This was how Sun's MAJC[0] worked -
" For instance, if a particular implementation took three cycles to complete a floating-point multiplication, MAJC compilers would attempt to schedule in other instructions that took three cycles to complete and were not currently stalled. A change in the actual implementation might reduce this delay to only two instructions, however, and the compiler would need to be aware of this change.
This means that the compiler was not tied to MAJC as a whole, but a particular implementation of MAJC, each individual CPU based on the MAJC design.
...
The developer ships only a single bytecode version of their program, and the user's machine compiles that to the underlying platform. "[0]
> Itanium is designed for a machine with three execution units and each instruction pack has up to three instructions, one for each of them.
The design was that each bundle had some extra bits including a stop which was a sort of barrier to execution.
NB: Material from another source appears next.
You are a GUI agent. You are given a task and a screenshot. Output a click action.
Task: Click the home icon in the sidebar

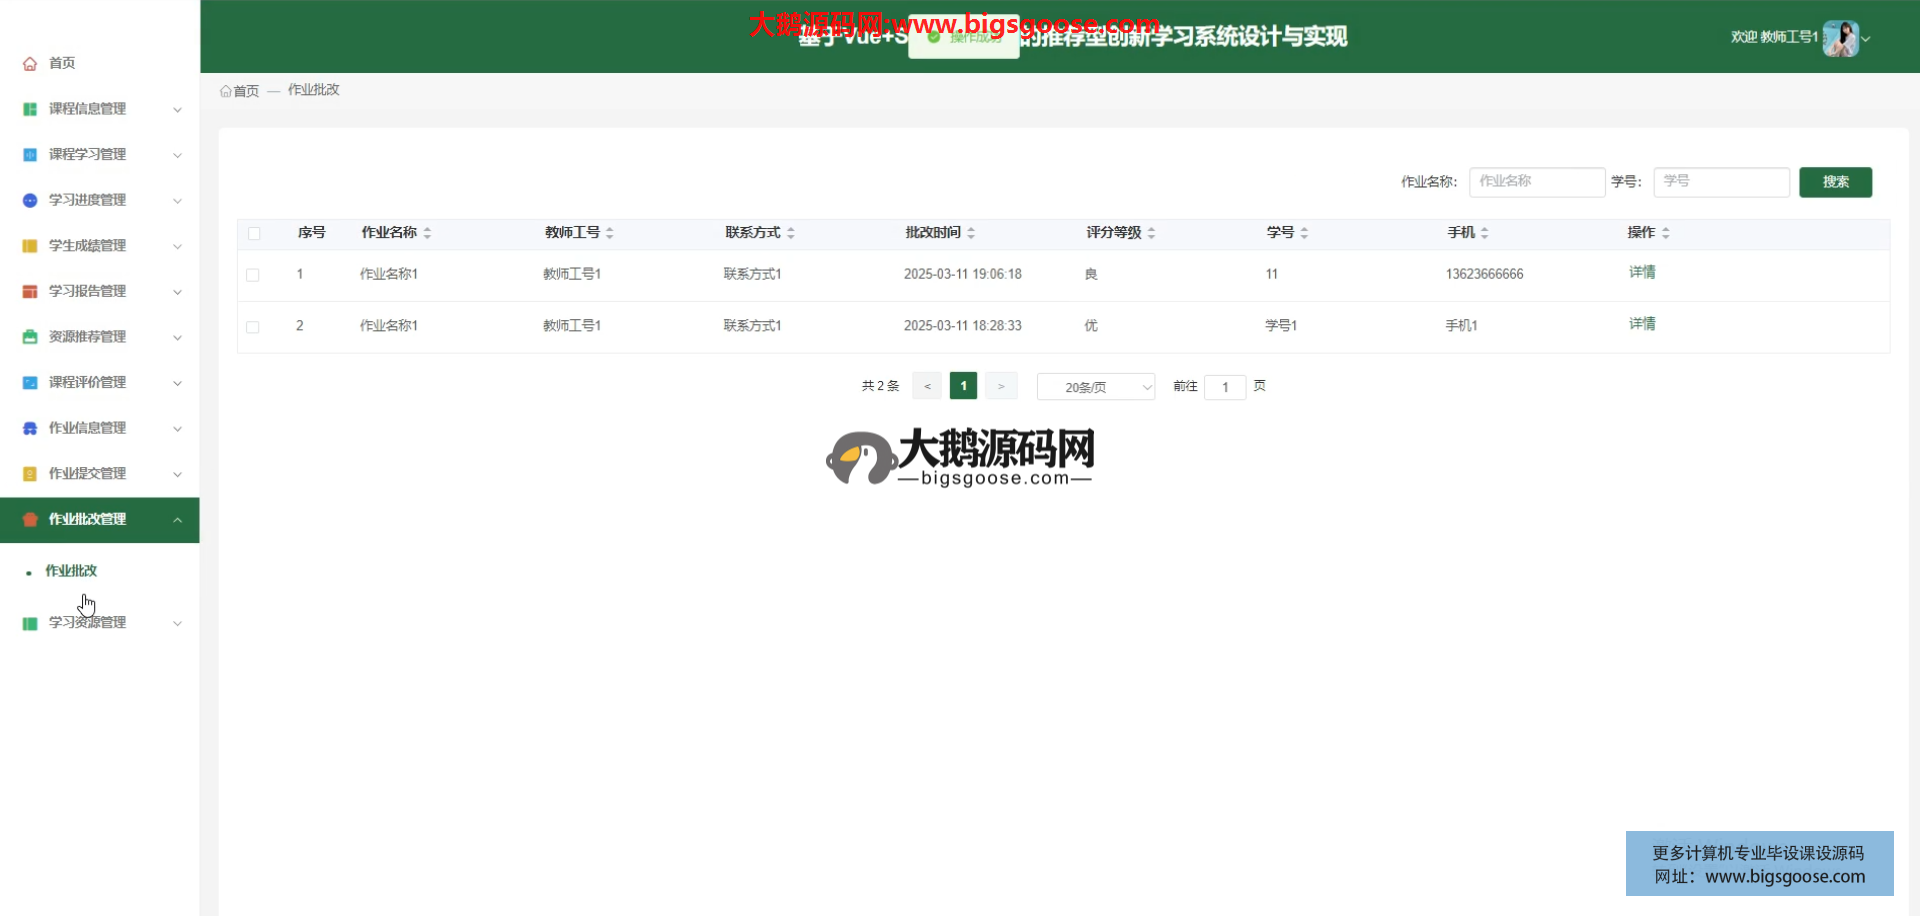coord(30,64)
The idea was that you could have a series of bundles with no stop bit and the last one would set it. That meant the whole series could be safely scheduled on a future wide IA64 machine. Of course that meant the compiler had to be explicit about that parallelism (hence EPIC) but future machines would be able to schedule on the extra execution units.
This also addressed the problem where VLIW traditionally would require re-compilation to run/run more efficiently on newer hardware.
> Due to not having register renaming, VLIW architectures conventionally have a large register file (128 registers in the case of the Itanium). This slows down context switches, further reducing performance. Out-of-order CPUs can cheat by having a comparably small programmer-visible state, with most of the state hidden in the bowels of the processor and consequently not in need of saving or restoring.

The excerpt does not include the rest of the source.